_EXERCISE DIRECTIONS_
Among the lines of the data, copy those that hold "click".

_SUPPLIED RECORDS_
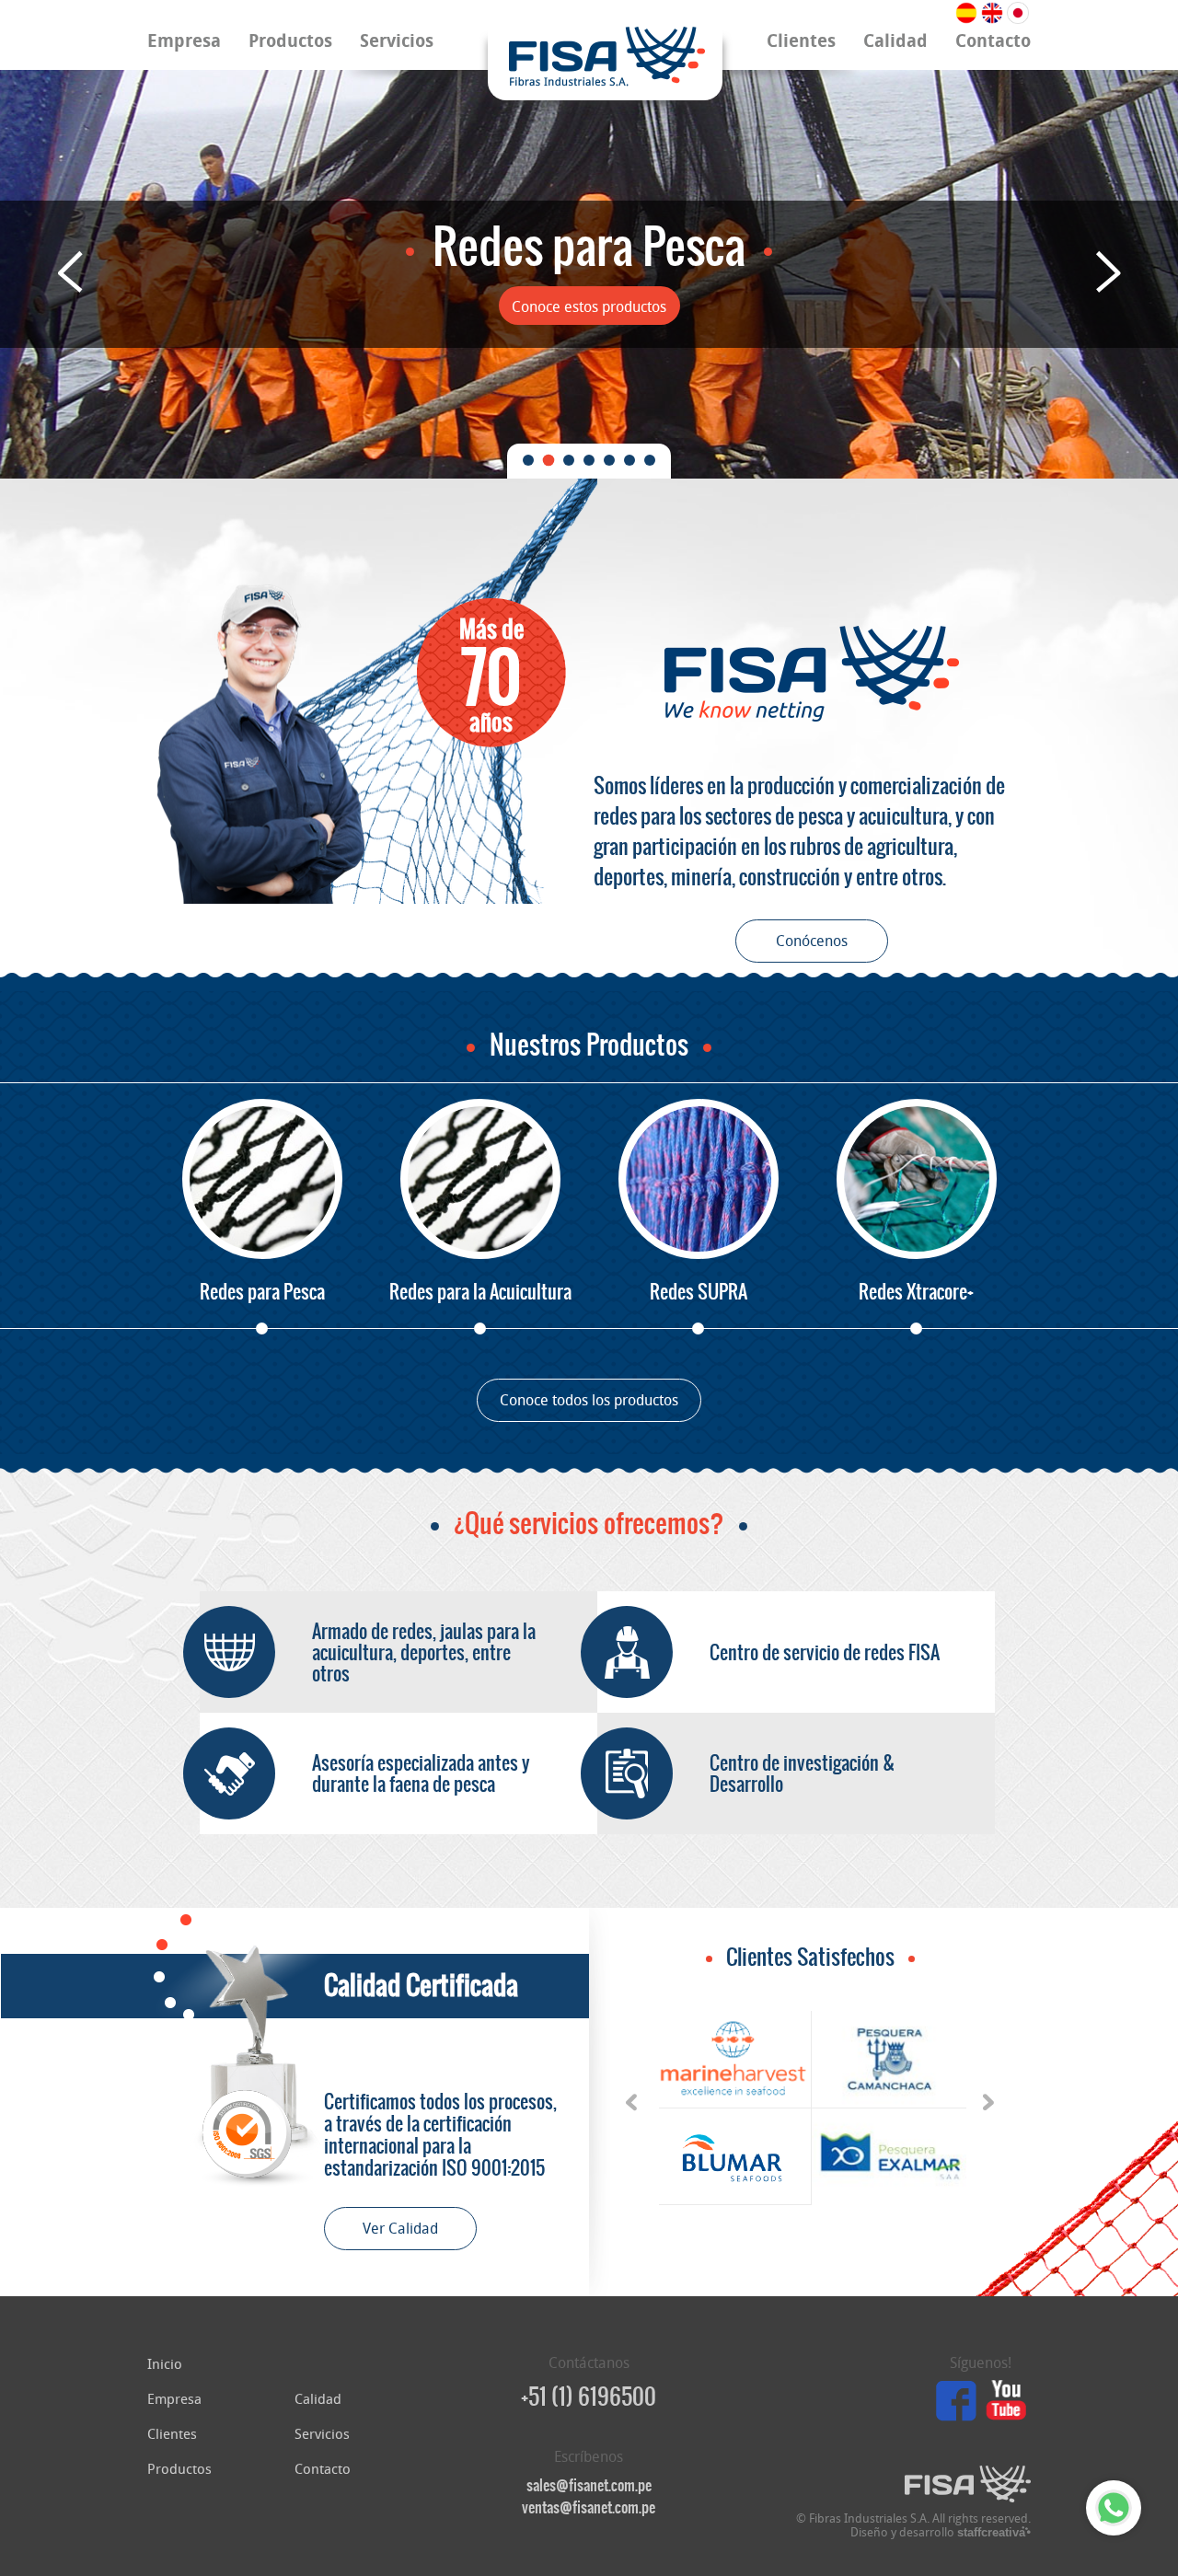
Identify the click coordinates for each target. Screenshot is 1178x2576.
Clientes (801, 41)
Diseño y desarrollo (937, 2532)
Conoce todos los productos (589, 1400)
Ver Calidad (400, 2228)
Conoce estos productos (589, 307)
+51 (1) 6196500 (588, 2396)
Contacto (993, 41)
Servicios (396, 41)
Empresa (184, 41)
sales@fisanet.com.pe (589, 2485)
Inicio (164, 2364)
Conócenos (812, 941)
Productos (290, 41)
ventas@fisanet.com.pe (588, 2507)
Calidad (895, 41)
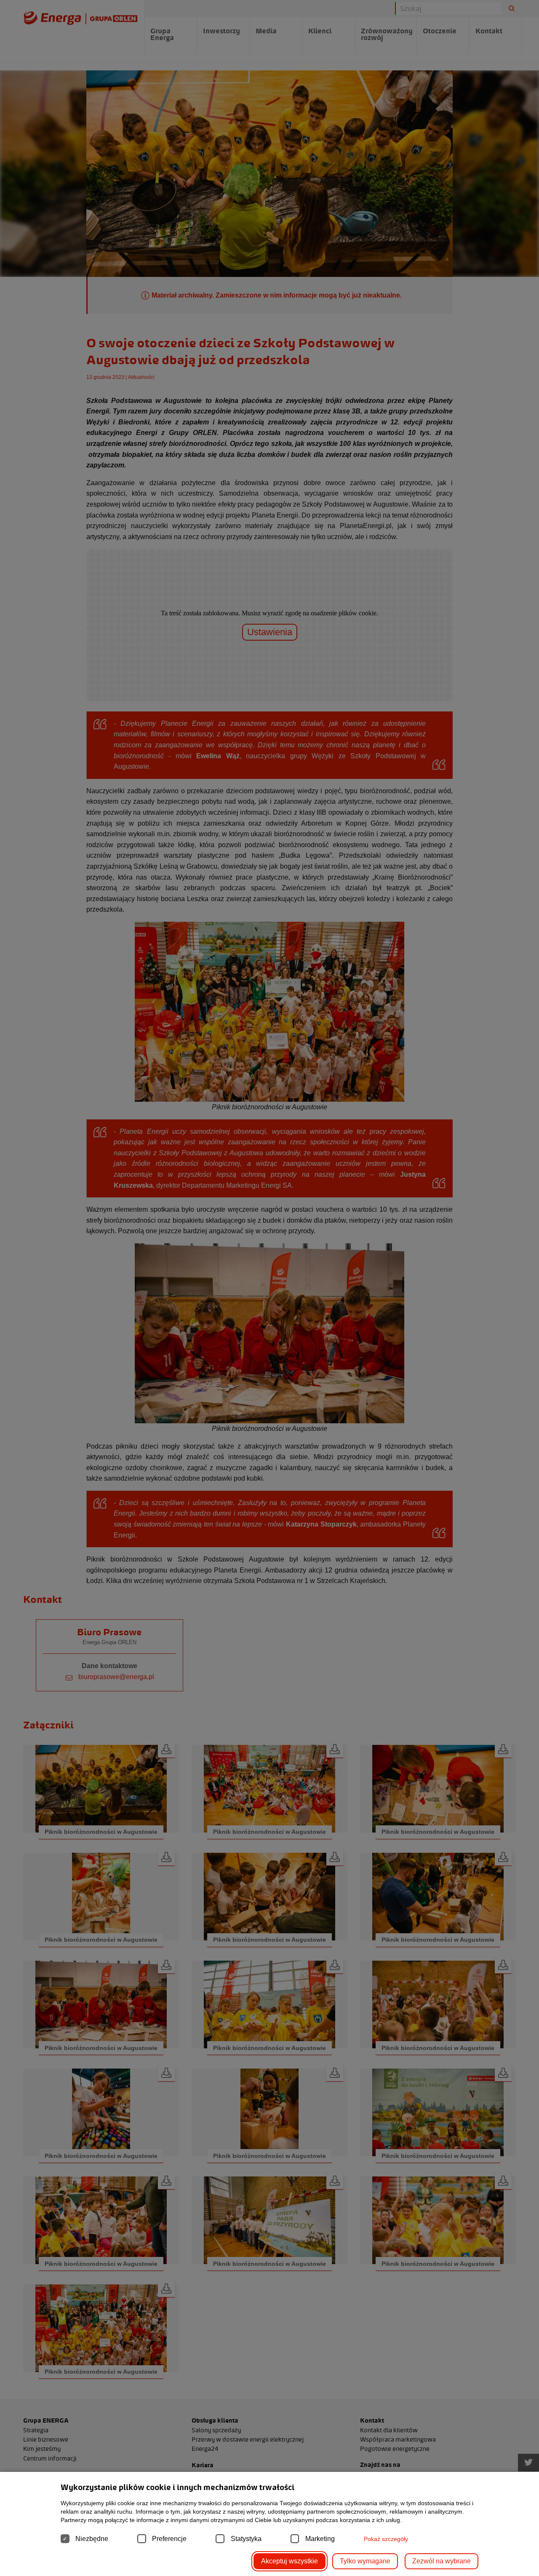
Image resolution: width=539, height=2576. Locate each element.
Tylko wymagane (365, 2561)
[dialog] (269, 1288)
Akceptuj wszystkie (289, 2561)
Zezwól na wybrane (441, 2561)
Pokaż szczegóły (386, 2539)
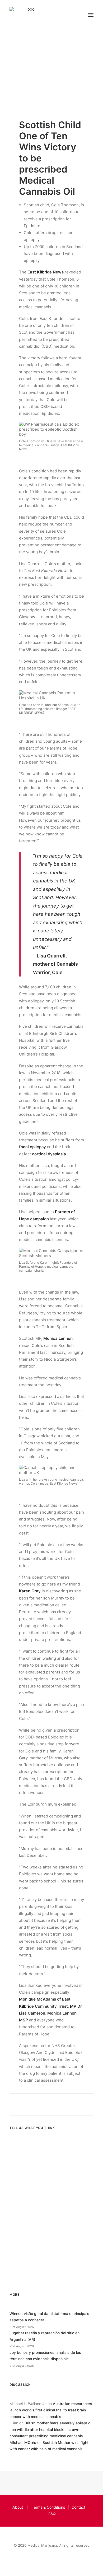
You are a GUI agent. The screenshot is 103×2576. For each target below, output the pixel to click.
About (17, 2507)
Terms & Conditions (48, 2507)
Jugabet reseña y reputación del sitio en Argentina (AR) (44, 2336)
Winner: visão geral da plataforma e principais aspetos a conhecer (49, 2316)
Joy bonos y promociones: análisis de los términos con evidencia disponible (45, 2355)
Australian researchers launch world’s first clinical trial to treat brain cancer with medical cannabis (51, 2410)
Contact (78, 2507)
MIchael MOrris (23, 2442)
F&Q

_RESPONSE BELOW_
Identify the click coordinates for each target. Screenshot is 1178x2576.
You are a GUI agent. The screenshot is 103×2576. For each target below, output the pixel to click.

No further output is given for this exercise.